Another year, another time to put together a business budget. However, if your business operation has been struggling the last few years, you might do things a little differently this go-round.

In the past, the budget may have hindered managers from doing their jobs and discouraged them from taking risks. This could compromise integrity, distort information and result in bad decision-making. For instance, budgeting based on data that is likely no longer relevant may not reflect where your firm should be heading in 2014 and beyond.

Similarly, numbers can be manipulated to meet easy targets or promote self-aggrandizement. Even worse, funds might be wasted just to avoid a reduction in the next year’s budget.
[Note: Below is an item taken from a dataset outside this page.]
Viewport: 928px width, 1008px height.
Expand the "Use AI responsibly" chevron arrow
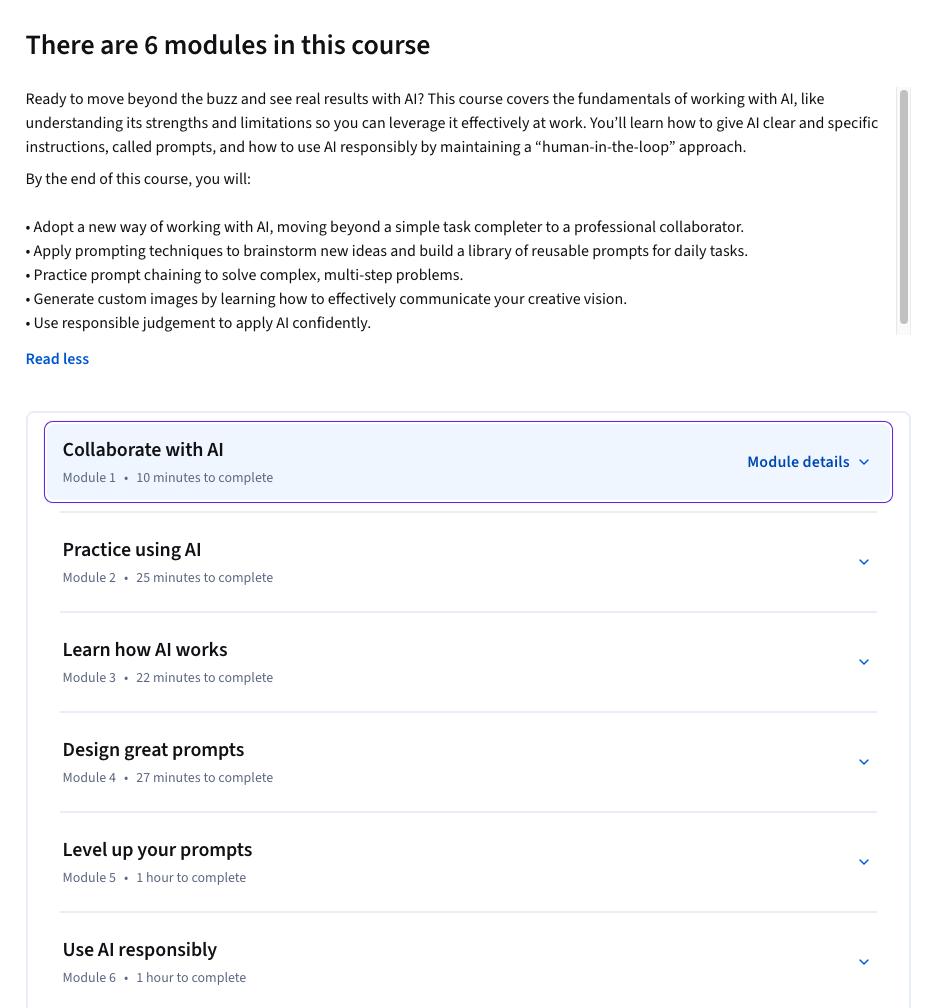(864, 962)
What is the solution? One idea is to take a long, hard look at your budget. Is it accomplishing all the objectives you hope to meet, including strategic planning, resource allocation, and performance and compensation evaluations? If not, the time may be right for a change in technique. Here are five suggestions to consider:

  1.  Become more dynamic. Important business decisions should depend on a realistic business plan. But the traditional annual budget can quickly become obsolete, while certain assumptions inevitably prove to be wrong. You need to move quickly to revise the budget when it is warranted. For many firms, a quarterly review will not be sufficient.  When significant factors—such as interest rates, fuel costs or direct competition—change, you may need to adapt on the fly. Build this flexibility into your budget.
  2.  Allocate wisely, but react accordingly. Initial allocations are difficult. But once they are made, they do not have to be etched in stone. Just because more resources are needed does not necessarily mean you should not do it. Additional budget allocations may be allowed during the year. When it is not feasible to have an in-depth review, you might relax some financial constraints. If you have good people in place, you need to trust them to make sound decisions without micromanaging the situation.
  3. Do not focus on performance evaluation. Usually, it does not make sense to judge performance based on target numbers and assumptions that have become outdated. Furthermore, basing pay on budgets that managers set for themselves encourages them to lower expectations to provide a better chance of meeting their goals. If possible, keep performance evaluations separate from the planning processes. Managers should be judged based on how their units actually perform during the measurement period.
  4. Develop other performance metrics. Financial results do not have to be the only measuring sticks for business units and their managers. You might supplement the financial measures with metrics specific to each organizational segment, some of which are leading indicators of future financial performance. Depending on the operation, these could include attaining significant new clients or customers, success in research and development, or improvements in production, customer satisfaction or employee morale.
  5. Revise budgets. Frequently, budgets are defined by exceeding a threshold, so no bonuses may be paid if the goal is not achieved. This arrangement encourages managers who could be denied a bonus to manipulate the results. If your company shies away from this approach, there will be less temptation to “work the system” and more emphasis on doing what is best for the company.

These five steps may create an environment more conducive to growth and sustained success. Managers will not be as motivated to manipulate figures and should make better decisions based on updated information. Budgeting will still be a time-consuming process, but it should be time well spent.